# CONSEGNA
Modifichi il materiale dall'inizio fino alla riga che contiene "row numbers is", inclusa, sostituendo "Image resolution" con "Screen resolution". Riporti soltanto queste righe, lasciando invariato tutto il resto.

___ RECORD DEL DATASET

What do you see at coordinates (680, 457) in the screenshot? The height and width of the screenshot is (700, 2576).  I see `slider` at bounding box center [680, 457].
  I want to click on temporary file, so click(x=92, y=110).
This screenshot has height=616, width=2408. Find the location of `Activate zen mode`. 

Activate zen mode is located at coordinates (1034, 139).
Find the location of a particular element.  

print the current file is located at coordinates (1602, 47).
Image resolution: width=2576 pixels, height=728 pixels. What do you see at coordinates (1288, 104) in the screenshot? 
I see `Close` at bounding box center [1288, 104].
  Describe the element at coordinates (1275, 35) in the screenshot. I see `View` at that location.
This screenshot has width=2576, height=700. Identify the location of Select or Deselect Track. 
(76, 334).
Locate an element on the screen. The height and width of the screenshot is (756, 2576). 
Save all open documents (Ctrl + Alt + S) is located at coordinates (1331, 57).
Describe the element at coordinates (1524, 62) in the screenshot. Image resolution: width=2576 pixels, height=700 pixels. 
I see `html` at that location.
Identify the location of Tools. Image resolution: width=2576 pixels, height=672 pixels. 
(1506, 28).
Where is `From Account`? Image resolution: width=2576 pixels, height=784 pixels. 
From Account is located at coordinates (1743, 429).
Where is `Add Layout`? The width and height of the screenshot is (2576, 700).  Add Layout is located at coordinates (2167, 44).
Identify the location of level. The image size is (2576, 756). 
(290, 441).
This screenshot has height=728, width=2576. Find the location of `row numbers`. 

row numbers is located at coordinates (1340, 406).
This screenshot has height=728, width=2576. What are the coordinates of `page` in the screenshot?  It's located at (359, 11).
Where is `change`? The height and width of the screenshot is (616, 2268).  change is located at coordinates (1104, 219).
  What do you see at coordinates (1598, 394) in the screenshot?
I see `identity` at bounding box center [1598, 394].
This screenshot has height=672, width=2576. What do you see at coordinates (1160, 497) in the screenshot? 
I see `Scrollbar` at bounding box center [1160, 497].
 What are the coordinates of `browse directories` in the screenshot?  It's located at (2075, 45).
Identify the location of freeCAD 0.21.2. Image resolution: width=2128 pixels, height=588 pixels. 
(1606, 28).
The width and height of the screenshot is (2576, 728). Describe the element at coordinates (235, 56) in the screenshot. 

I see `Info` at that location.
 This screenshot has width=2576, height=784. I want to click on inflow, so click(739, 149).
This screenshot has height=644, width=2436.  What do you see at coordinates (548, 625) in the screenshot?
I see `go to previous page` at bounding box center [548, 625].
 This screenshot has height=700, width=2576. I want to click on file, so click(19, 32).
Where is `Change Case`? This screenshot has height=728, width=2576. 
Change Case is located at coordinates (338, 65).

______

# RISPOSTA SVOLTA
What do you see at coordinates (680, 457) in the screenshot? The height and width of the screenshot is (700, 2576).  I see `slider` at bounding box center [680, 457].
  I want to click on temporary file, so click(x=92, y=110).
This screenshot has height=616, width=2408. Find the location of `Activate zen mode`. 

Activate zen mode is located at coordinates (1034, 139).
Find the location of a particular element.  

print the current file is located at coordinates (1602, 47).
Screen resolution: width=2576 pixels, height=728 pixels. What do you see at coordinates (1288, 104) in the screenshot? 
I see `Close` at bounding box center [1288, 104].
  Describe the element at coordinates (1275, 35) in the screenshot. I see `View` at that location.
This screenshot has width=2576, height=700. Identify the location of Select or Deselect Track. 
(76, 334).
Locate an element on the screen. The height and width of the screenshot is (756, 2576). 
Save all open documents (Ctrl + Alt + S) is located at coordinates (1331, 57).
Describe the element at coordinates (1524, 62) in the screenshot. Screen resolution: width=2576 pixels, height=700 pixels. 
I see `html` at that location.
Identify the location of Tools. Screen resolution: width=2576 pixels, height=672 pixels. 
(1506, 28).
Where is `From Account`? Screen resolution: width=2576 pixels, height=784 pixels. 
From Account is located at coordinates (1743, 429).
Where is `Add Layout`? The width and height of the screenshot is (2576, 700).  Add Layout is located at coordinates (2167, 44).
Identify the location of level. The image size is (2576, 756). 
(290, 441).
This screenshot has height=728, width=2576. Find the location of `row numbers`. 

row numbers is located at coordinates (1340, 406).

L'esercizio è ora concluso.